The six-time WTCC race winner thinks manufacturer teams don't necessarily need to be forbidden, as long as they have the same materials any privateer can have.
"They can be allowed as long as they have exactly the same material as the privateers, then it would be fine," he added.
"At one stage in the WTCC I had a normally aspirated engine and the factory cars had a turbo diesel, which is not right. The FIA has the tools to check that the materials are equal, and that's what I like."
Huff: TCR merger will bring stability
Nine-time Guia Race winner Rob Huff says he is aware that TCR is the way to go for the future in terms of sustainability of the championship, although he will be sad not to drive a TC1 car anymore.
"We need a sustainable championship and at the moment we don't have that," the Briton said.
"I'm just sorry to see these TC1 cars go because for me it's the most amazing car. It's a real touring car, very quick, around eight seconds per lap here at Macau than the TCR.
"Ultimately we need to have a sustainable touring car championship at world level and TCR brings just that."
Championship contender Norbert Michelisz is in a special situation, as he is a works driver in the current WTCC as well as the owner of the teams' champion M1RA in the TCR International Series.

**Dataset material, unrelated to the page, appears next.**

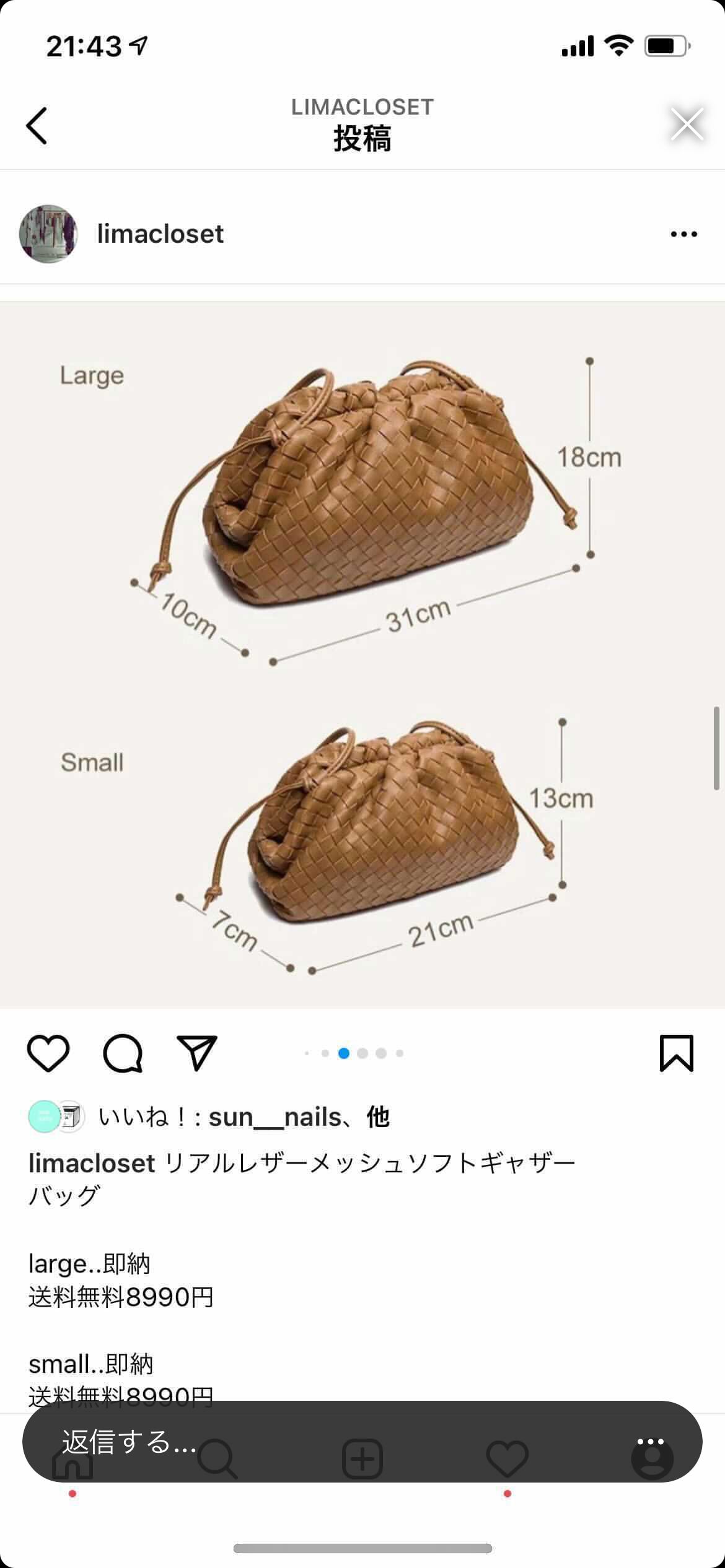
Task: Close the post with the X icon
Action: (x=687, y=124)
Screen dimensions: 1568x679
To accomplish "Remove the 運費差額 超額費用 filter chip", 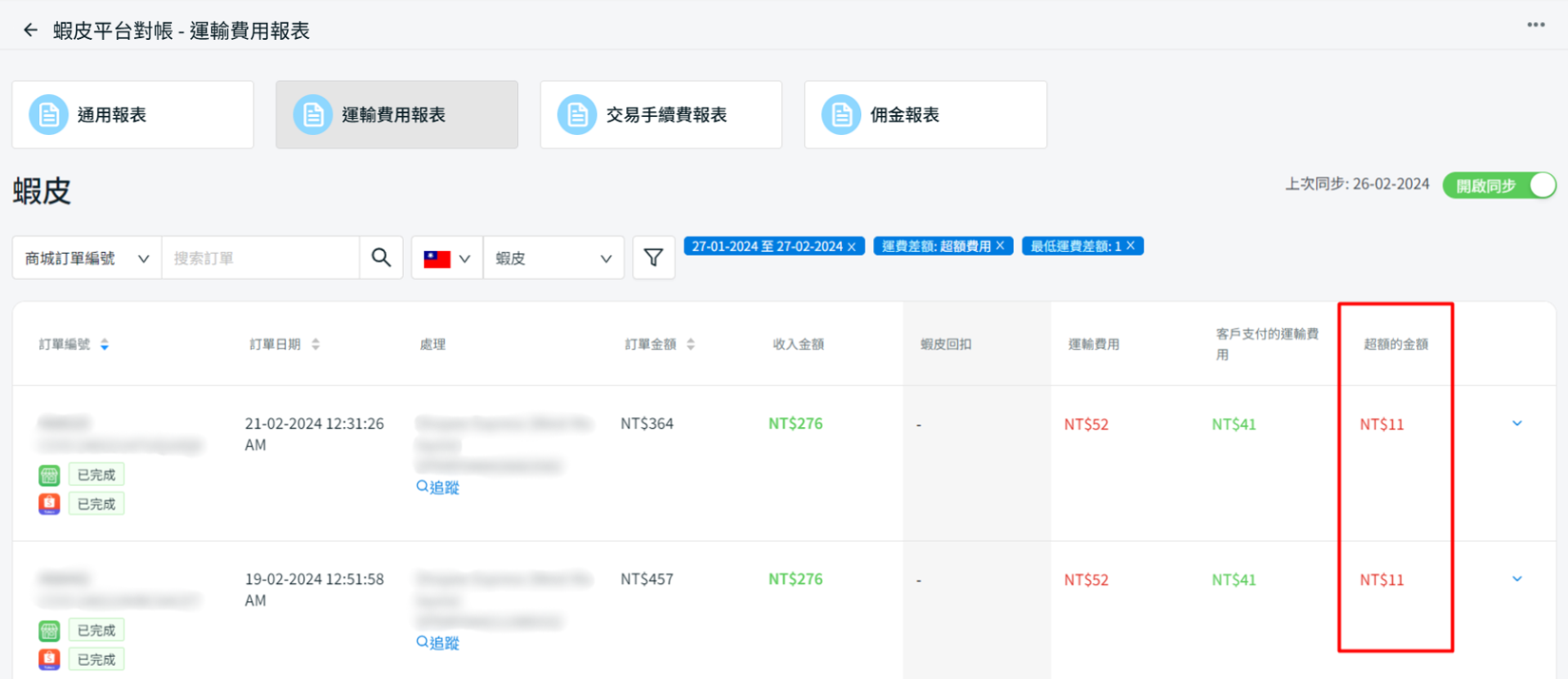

With the debate as to whether manufacturer teams should be allowed in the new world championship, which is forbidden in the TCR International Series, Michelisz believes that whatever the decision is it must be strictly enforced by the governing body.
"The most important thing is that if the decision is made to go for either part there must be some control over what happens," the Hungarian said. "We don't want masked works teams.
"My personal view is an FIA championship should have works teams and drivers. In the end, I'm just hoping for the best scenario for the audiences and that we have good racing."